• [BRANO DELL'ESERCIZIO]
◇ ◇ ◇ ◇ ◇
La difesa fungicida del pomodoro dalla peronospora

Nonostante l'adozione di buone pratiche agronomiche sia importante, l'impiego di prodotti fungicidi rimane indispensabile per offrire una difesa efficace del pomodoro da industria e quindi una produzione di frutti soddisfacente sia sotto il profilo quantitativo che qualitativo.

 

Per l'applicazione dei prodotti di difesa è bene ricordare che occorre sempre adottare strategie di tipo preventivo, trattando la coltura prima che si riscontrino sintomi sulle piante, intervenendo quando i fattori ambientali sono predisponenti l'infezione. Su questo fronte possono essere di aiuto i bollettini diramati territorialmente o i Sistemi di Supporto alle Decisioni (Dss), in grado di dare una idea piuttosto precisa del livello di rischio presente in campo.

 

Controllando i Disciplinari di Produzione Integrata di Emilia Romagna e Puglia, le due regioni nelle quali si concentra la produzione di pomodoro da industria, è possibile individuare le seguenti sostanze attive ammesse: olio essenziale di arancio dolce, fluazinam, fosetil-alluminio, metalaxyl-M, cimoxanil, dimetomorf, mandipropamide, ametoctradina, metiram, propamocarb, azoxystrobin, pyraclostrobin, zoxamide, oxathiapiprolin, cyazofamide, amisulbrom.

 

Di fondamentale importanza è ovviamente il timing di applicazione, anche in relazione allo stadio fenologico della pianta e dall'andamento climatico. In post trapianto di solito si consiglia l'uso di prodotti rameici (utili anche contro le batteriosi) e di fungicidi ad azione citotropica, in quanto la pressione del fungo non è di solito elevata e la bagnatura fogliare dell'irrorazione risulta essere ottimale.

 

Il fungo è in grado di colonizzare tutti i tessuti verdi della pianta, come foglie, fusti, fiori e frutti, causando disseccamenti generalizzati e pesanti perdite di produzione

Il fungo è in grado di colonizzare tutti i tessuti verdi della pianta, come foglie, fusti, fiori e frutti, causando disseccamenti generalizzati e pesanti perdite di produzione

(Fonte foto: © aratm - Adobe Stock)
◇ ◇ ◇ ◇ ◇
• [DATI FORNITI]
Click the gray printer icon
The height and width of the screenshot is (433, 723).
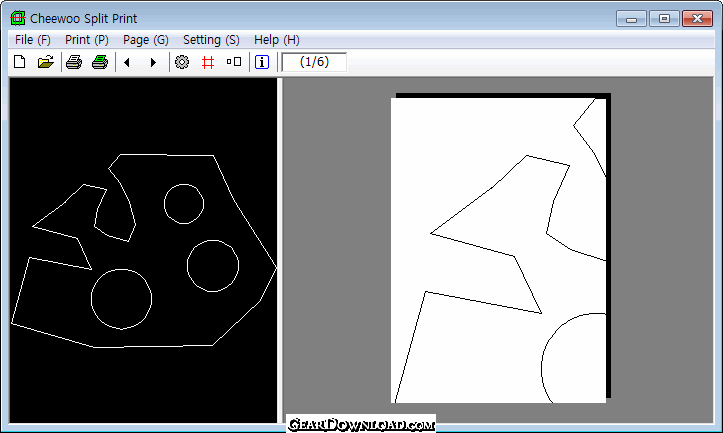74,62
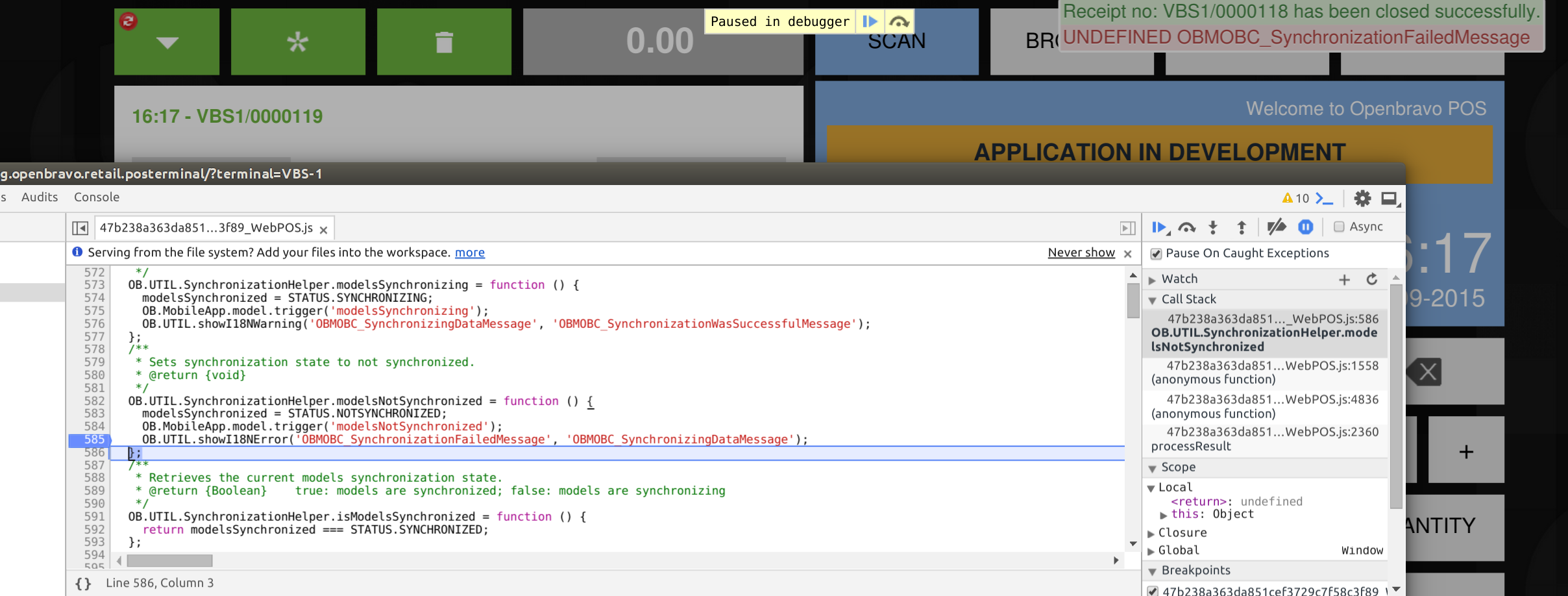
◇ ◇ ◇ ◇ ◇
• [DOMANDE DA SVOLGERE]
- 1) Riporta la parte del brano sulla peronospora del pomodoro che comincia con "Per l'applicazione dei" e termina dopo "presente in campo.", cambiando "bollettini" in "avvisi".
- 2) Secondo il brano sulla peronospora del pomodoro, in quali due regioni si concentra la produzione di pomodoro da industria?
Il materiale non ha alcun legame con il brano.

• [ESERCIZI SVOLTI]
- 1)
Per l'applicazione dei prodotti di difesa è bene ricordare che occorre sempre adottare strategie di tipo preventivo, trattando la coltura prima che si riscontrino sintomi sulle piante, intervenendo quando i fattori ambientali sono predisponenti l'infezione. Su questo fronte possono essere di aiuto i avvisi diramati territorialmente o i Sistemi di Supporto alle Decisioni (Dss), in grado di dare una idea piuttosto precisa del livello di rischio presente in campo.

- 2) In Emilia Romagna e in Puglia.